Wednesday, August 26, 2009

The Waltz:one step forward, two steps back

I had planned on updating our blog once a week, but life threw a monkey wrench into my plans this week. Thank you for your patience!

The mailman brought me a large white envelope Aug. 17th with the words "Mayo Clinic" on the top. Inside was the full report compiled by the head neurologist. In the report, he states that he considers me to be in remission. Those words should be comforting, except that I am not symptom free. If we accept that I am in remission, then we have to accept that there was permanent residual damage from my last episode. It would also tell us that residual damage could be expected with each relapse. This left a sour taste in my mouth, but it was not the hardest part of the week.

After a full week of activities, Friday morning, my body was very tired! I didn't feel well when I woke up, and my blood sugars spiked mid-day. That evening, I was sitting at a friend's baby shower and I began to shake. The myoclonic jerks (similar to Parkinson's shakes) started back up. A friend helped me to the car so I could get home, but not before busting into tears. I have some amazing friends who were strong for me when I needed it, but I admit to feeling guilty about being a distraction.

By the time I made it home, the jerks were at full force. After consulting with my doctors, we all agreed that I did not have a strong enough immune system to subject myself to an emergency room or hospital. They increased my steroids to 60mg per day, which is higher than when I left the hospital last month. I was put back on bedrest for the weekend. The myoclonic jerks stopped by the morning, but now I am dealing with the aftermath of the inflammation. The disconnect with my feet and organs is presenting challenges.

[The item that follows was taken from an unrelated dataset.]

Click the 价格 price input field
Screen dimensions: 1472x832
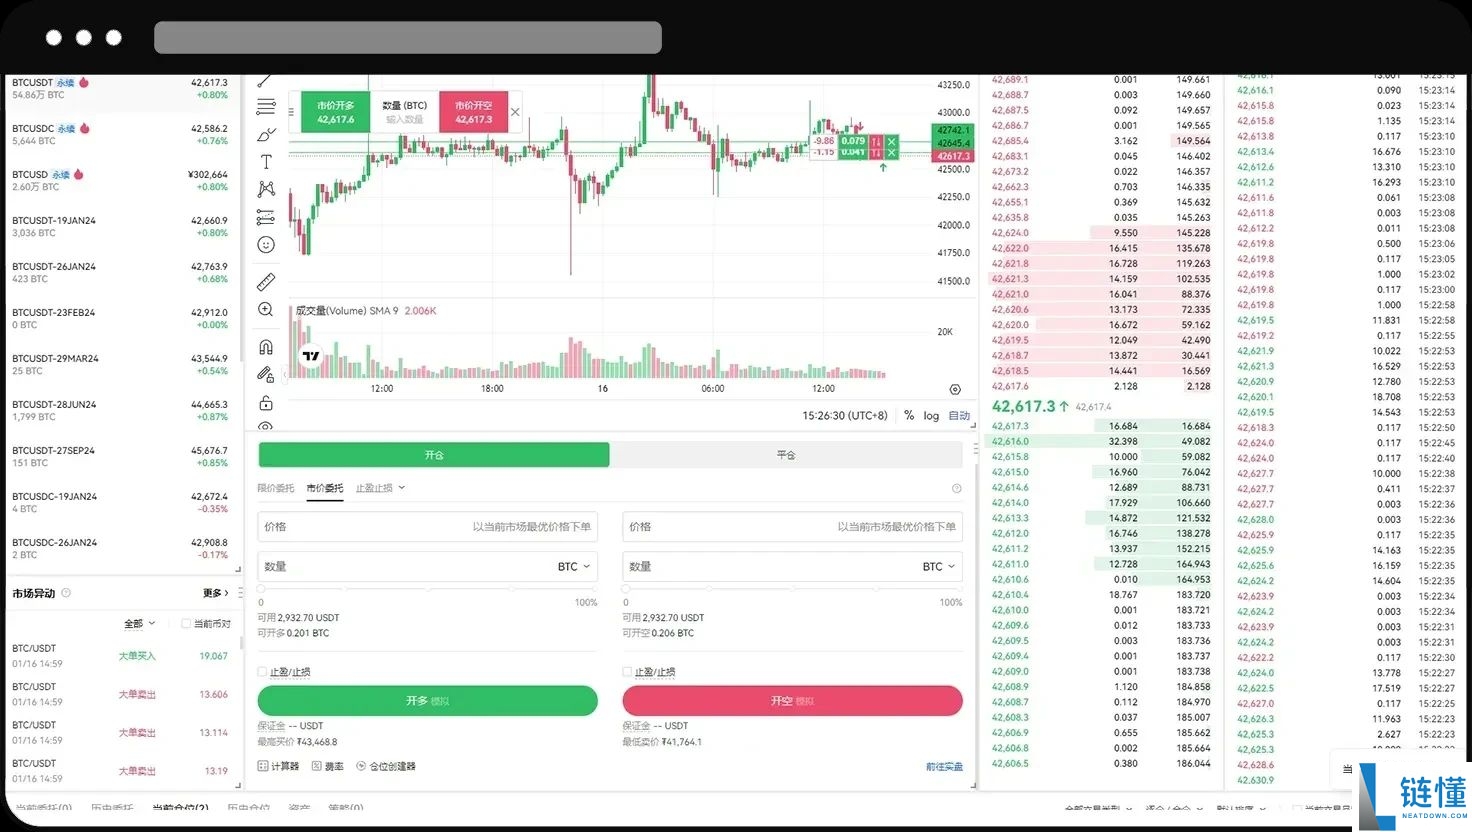point(400,527)
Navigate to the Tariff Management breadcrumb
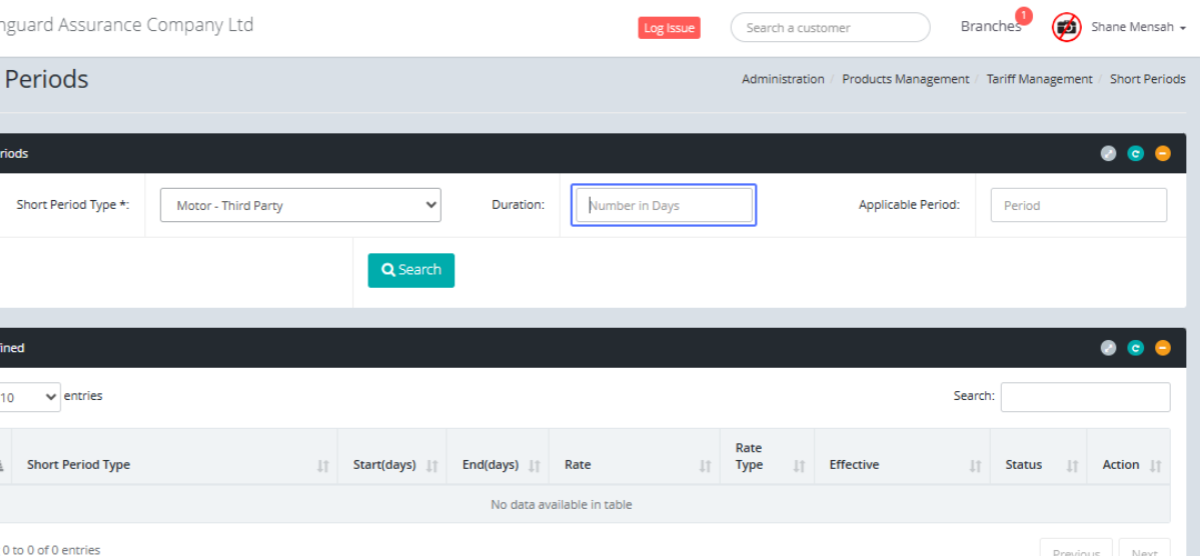The image size is (1200, 556). [x=1039, y=79]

The rheumatologist has been conferenced on my Care Plan and I am waiting to hear from them about when we will start the immune suppressant therapy. If I can relapse while still on a high level of steroids, then the chance of being able to come completely off the steroids is not likely without the immune suppressant therapy.

Monday, August 17, 2009

Minute to Minute


One thing that I have learned over the last week is that life changes on a dime. Alright, we all knew that already...and I certainly saw that the day I went into the hospital. To clarify, "MY" life changes on a dime. This illness is volatile and keeps me on my toes. The way that my brain talks to my body is random. The way my body responds is as well. I can be walking down the hall, and then my brain forgets to tell my feet to move. Or my brain misfires, my equilibrium is off, and I bounce through the doorway and off the walls like a pinball machine. I try to use my hands, and I look like I am going through withdrawals. This part I handle with humor.

My blood sugars are still unstable which is making my insulin intake difficult. My thyroid levels fluctuate, which is messing up digestion, metabolism, heart rate, and blood pressure. Even my body temperature is goofey. One minute, I will feel strong...and the next, I barely have the energy to breathe. This is where I get frustrated. It is hard to make plans and be part of the world when you do not know how you will feel in five minutes.

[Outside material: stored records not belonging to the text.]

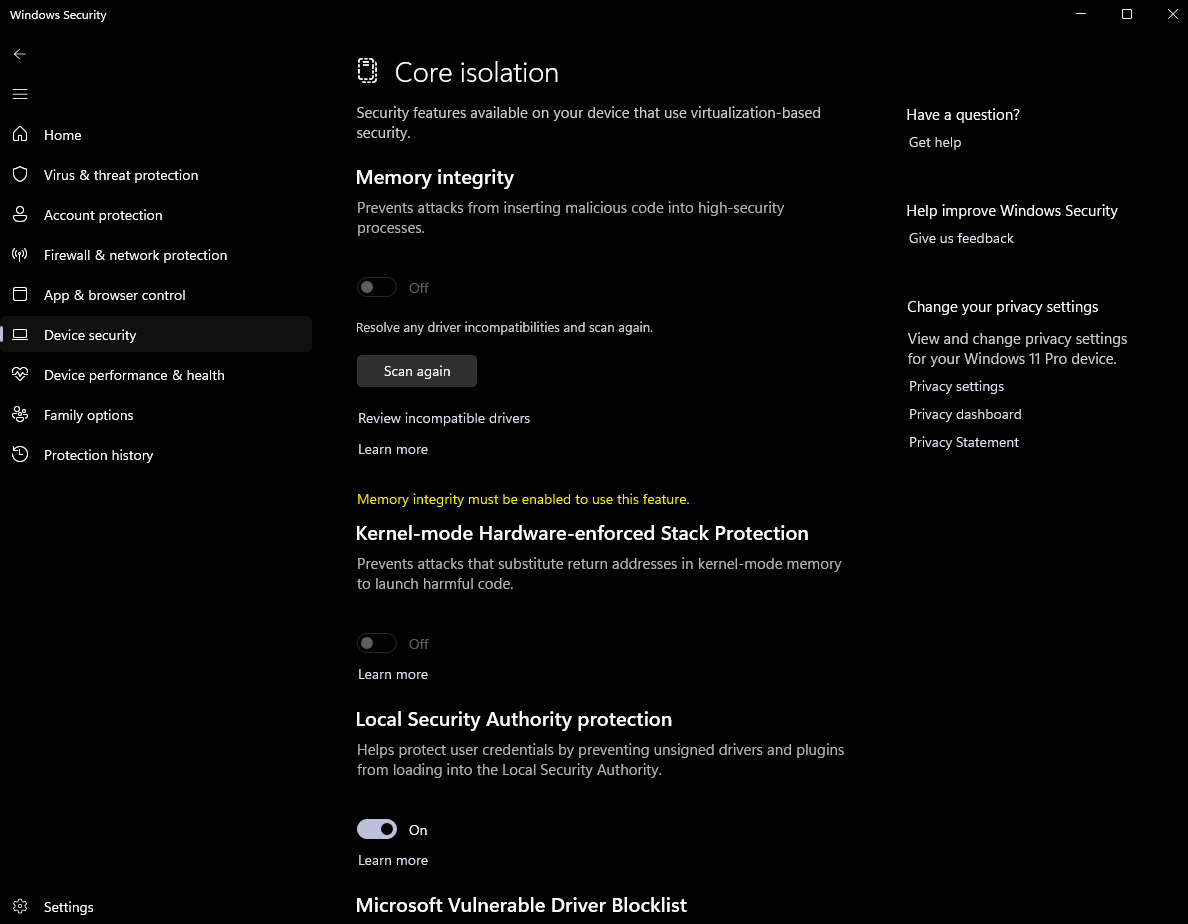The width and height of the screenshot is (1188, 924).
Task: Click Review incompatible drivers
Action: (444, 418)
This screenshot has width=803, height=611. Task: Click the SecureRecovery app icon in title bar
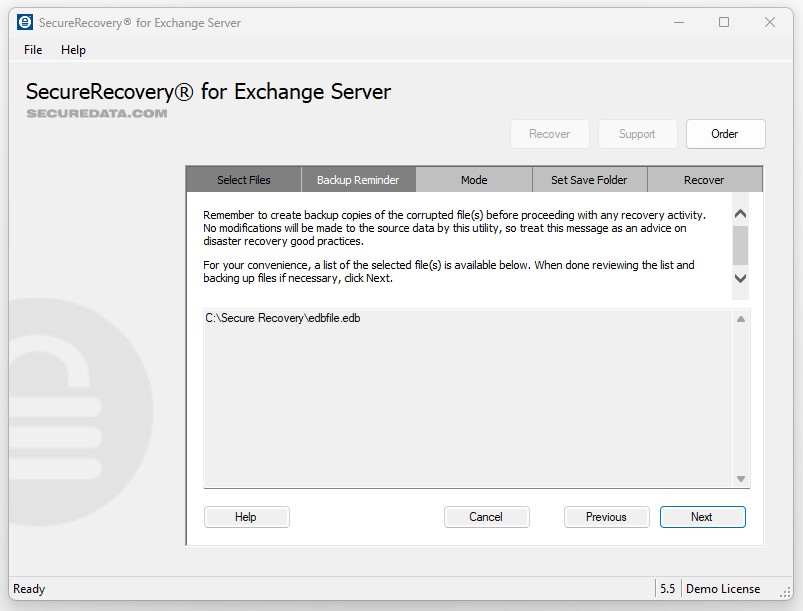click(x=25, y=22)
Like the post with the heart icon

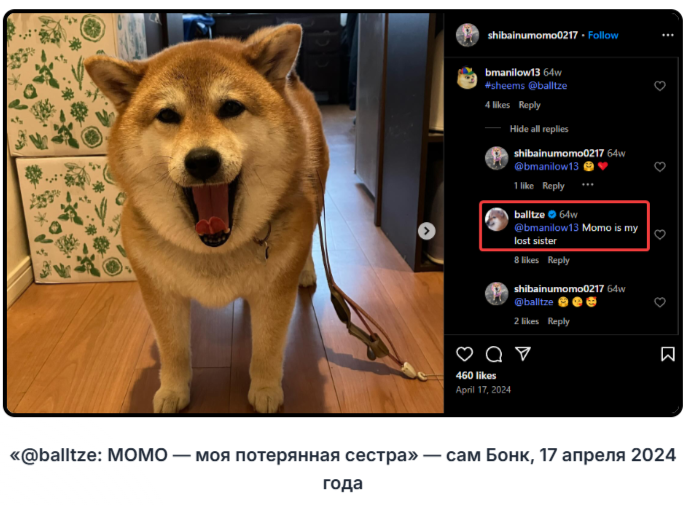[464, 354]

I attended a funeral today that reinstated what I have been feeling in my heart over the last few months. It was a good reminder. We are lucky to have EACH minute, no matter what they look like. We have an opportunity to be blessed and to bless others with each breath that we take. Quit looking at the future and horizon if it means you have to take your eye off the present! Don't let guilt and other's expectations prevent you from living a life that makes you happy. Love others...and allow them to love you back! Lastly, my friend Art sent me an email that classically stated,"Even when I am in pain...I don't have to be one!" Haahaa I love it.

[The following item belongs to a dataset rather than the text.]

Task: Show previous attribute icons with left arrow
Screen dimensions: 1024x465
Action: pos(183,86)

P.S. Jim Hatch...you have been able to make me smile since I was a little girl! I love hearing from you.


P.S.S. Karen...Thank you for your support and the support you give to Glenda.

Monday, August 10, 2009

Life back home


As many of you know, John and I have been back to town and re-engaged in our lives for over a week now. We were both physically, mentally, and emotionally exhausted. We had the weekend to rest and settle in before returning to work. Yes, we both returned to work on Monday.

I returned to the office to learn that my computer had a virus. I was comforted at the thought of doing some work from home, until I learned that the brief electrical storm that hit while we were gone, fried the modem at our house. I also had a new employee start on Monday who needed to be trained, and a brand new data base to learn. Friday, we woke up to the fact that our well was out of order. This was just before my 10 year old woke up with a bloody nose. How do you clean the floor, sheets, clothes, and child without water? Both wells (water and the faucet we called a nose) were resolved early in the day. We ended the day with my 8 year old in tears because his prize chicken had been mauled! Apparently, this is not what the doctor meant by "no stress."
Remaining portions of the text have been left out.